The ICIR can report that some mainstream media had reported on Wednesday, May 31 that the CBN had devalued the naira.
AbdulMumin said, “The attention of the Central Bank of Nigeria (CBN) has been drawn to a news report by the Daily Trust newspaper of June 1, 2023 titled, ‘CBN Devalues Naira To 630/$1.’
“We wish to state categorically that this news report, which in the imagination of the newspaper is exclusive, is replete with outright falsehoods and destabilising innuendos, reflecting potentially wilful ignorance of the said medium as to the workings of the Nigerian Foreign Exchange Market.”

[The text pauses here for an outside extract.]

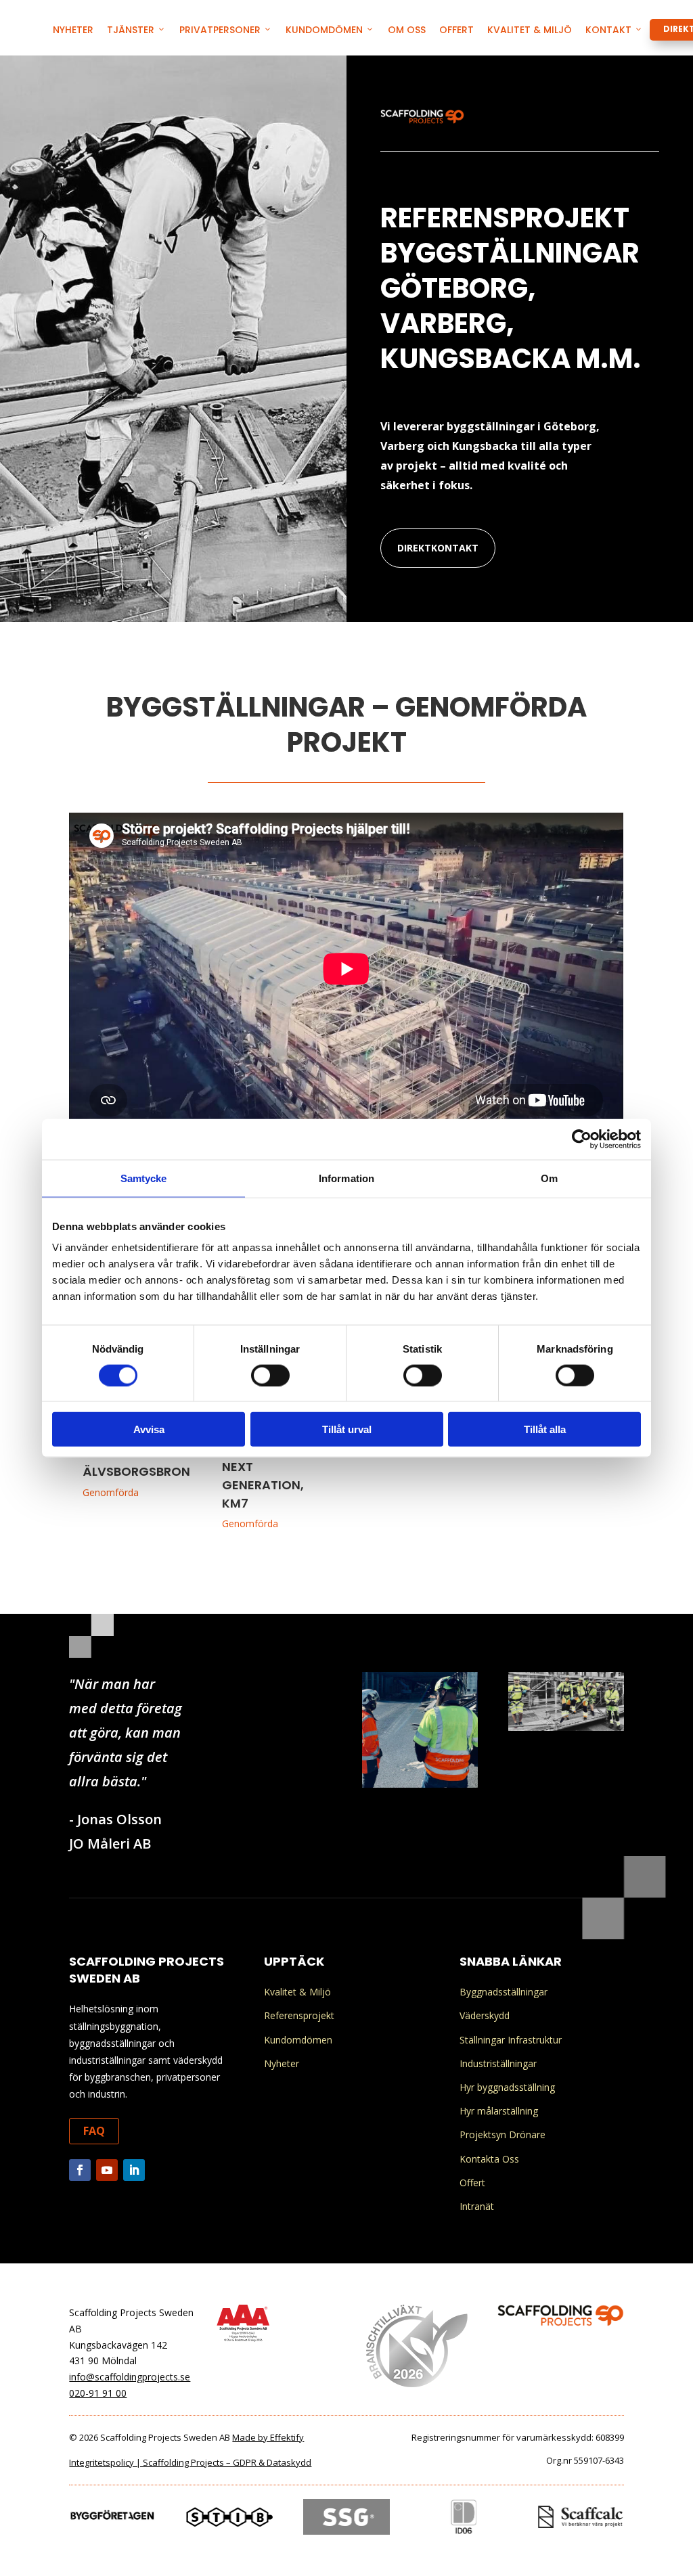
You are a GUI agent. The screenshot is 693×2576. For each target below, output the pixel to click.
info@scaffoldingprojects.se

The apex bank said the exchange rate at the Investors & Exporters (I&E) window traded this morning, June 1, at N465/US$1 and had been stable around this rate for a while.
The regulatory authority urged the public to ignore the news report, as it was speculative and calculated to cause panic in the market.
“Media practitioners are advised to verify their facts from the Central Bank of Nigeria before publishing in order not to misinform the public,” it added.
Meanwhile, the naira appreciated at the I&E window by 0.01 per cent to N464.47/$1 yesterday, May 31, from N464.50/$1 the previous day.
At the parallel market, it appreciated to N760/$1 yesterday from N766/$1 the previous day.
The ICIR reports that the last official devaluation of the naira was in May 2021 when the CBN adopted the Nigerian Autonomous Foreign Exchange Rate (NAFEX), known as the Investors’ and Exporters’ (I&E) forex window rate, as its official exchange rate to the dollar.
Devaluation is the deliberate downward adjustment of the value of a country’s money relative to another currency, group of currencies, or currency standards.
A country can devalue its currency for reasons like boosting exports, narrowing down trade deficit, managing sovereign debts, tackling inflation, boosting purchasing power for foreign activities, guarding against currency wars, and controlling negative investors’ sentiment.